Hacker News new | ask | show | jobs
by alittletooraph2 440 days ago
I tried to make Studio Ghibli inspired images using presumably their new models. It was ass.
2 comments

Llama is not an image generating model. Any interface that uses Llama and generates images is calling out to a separate image generator as a tool, like OpenAI used to do with ChatGPT and DALL-E up until a couple of weeks ago: https://simonwillison.net/2023/Oct/26/add-a-walrus/
GPT 4o images is the future of all image gen.

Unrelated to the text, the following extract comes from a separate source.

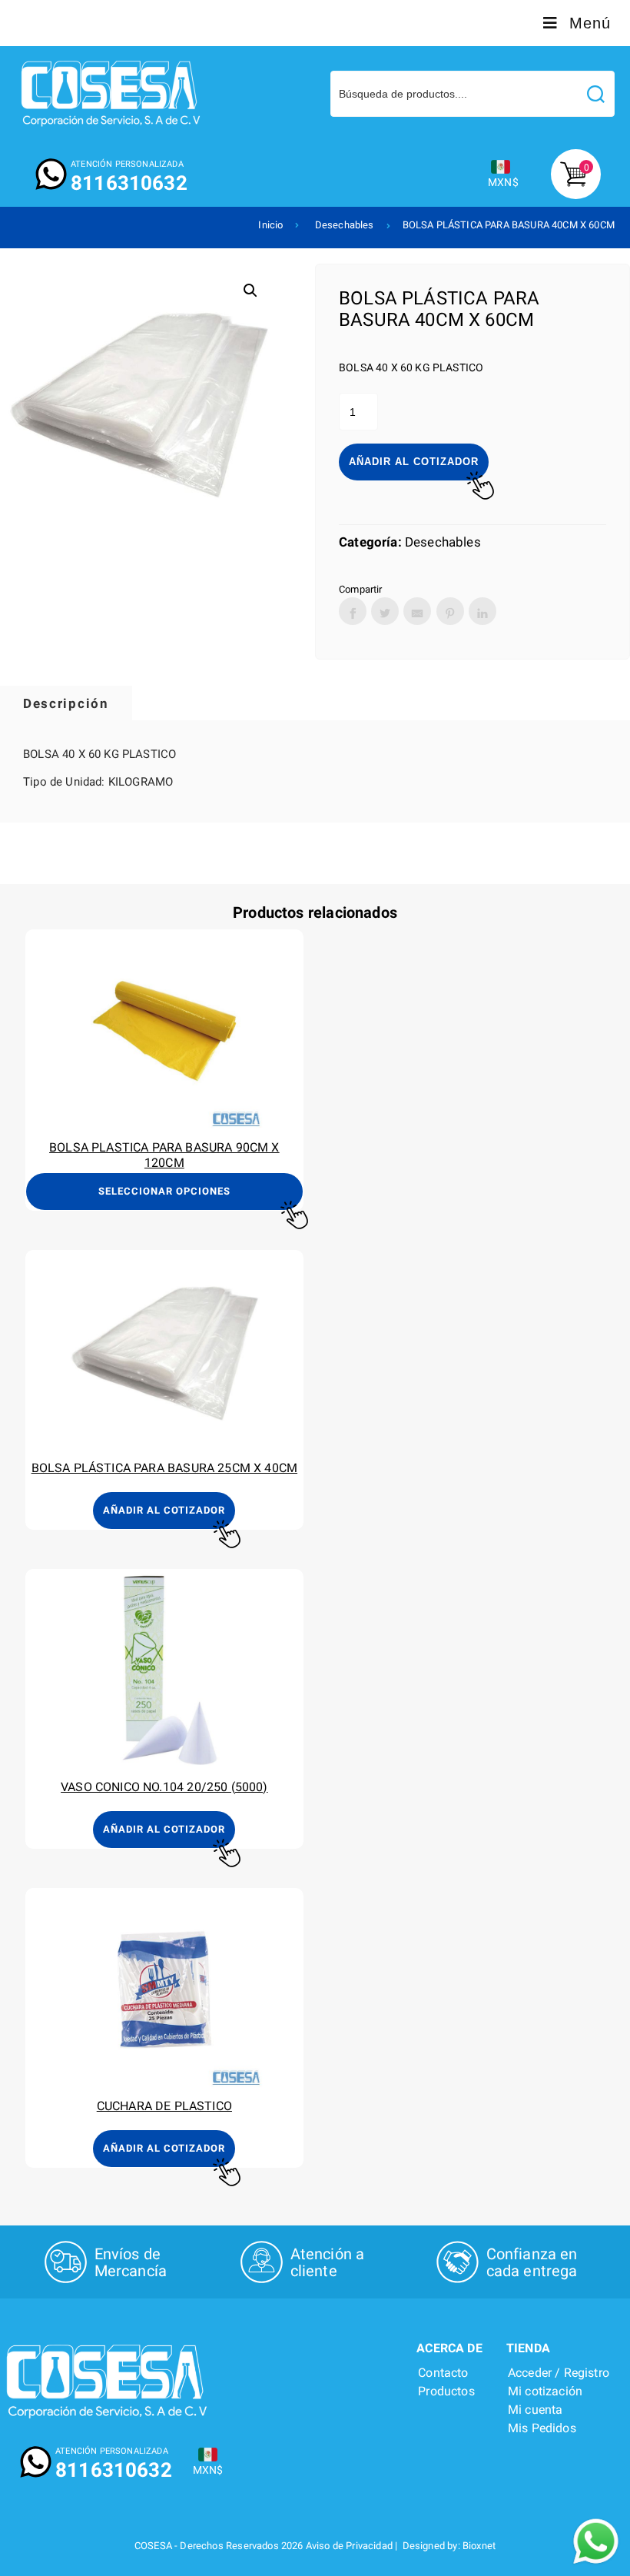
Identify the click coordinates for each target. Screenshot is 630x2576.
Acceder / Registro (558, 2372)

Every other player: Black Forest Labs' Flux, Stability.ai's Stable Diffusion, and even closed models like Ideogram and Midjourney, are all on the path to extinction.

Image generation and editing must be multimodal. Full stop.

Google Imagen will probably be the first model to match the capabilities of 4o. I'm hoping one of the open weights labs or Chinese AI giants will release a model that demonstrates similar capabilities soon. That'll keep the race neck and neck.

One very important distinction between image models is the implementation: 4o is autogressive, slow, and extremely expensive.

Although the Ghibli trend is market validation, I suspect that competitors may not want to copy it just yet.

Extremely expensive in what since? In that it costs $.03 instead of $.00003c? Yeah it's relatively far more expensive than other solutions, but from an absolute standpoint still very cheap for the vast majority of use cases. And it's a LOT better.
Dall-E is already 4-8 cents per image. Afaik this is not in the API yet but I wouldn't be surprised if it's $1 or more.
> 4o is autogressive, slow, and extremely expensive.

If you factor in the amount of time wasted with prompting and inpainting, it's extremely well worth it.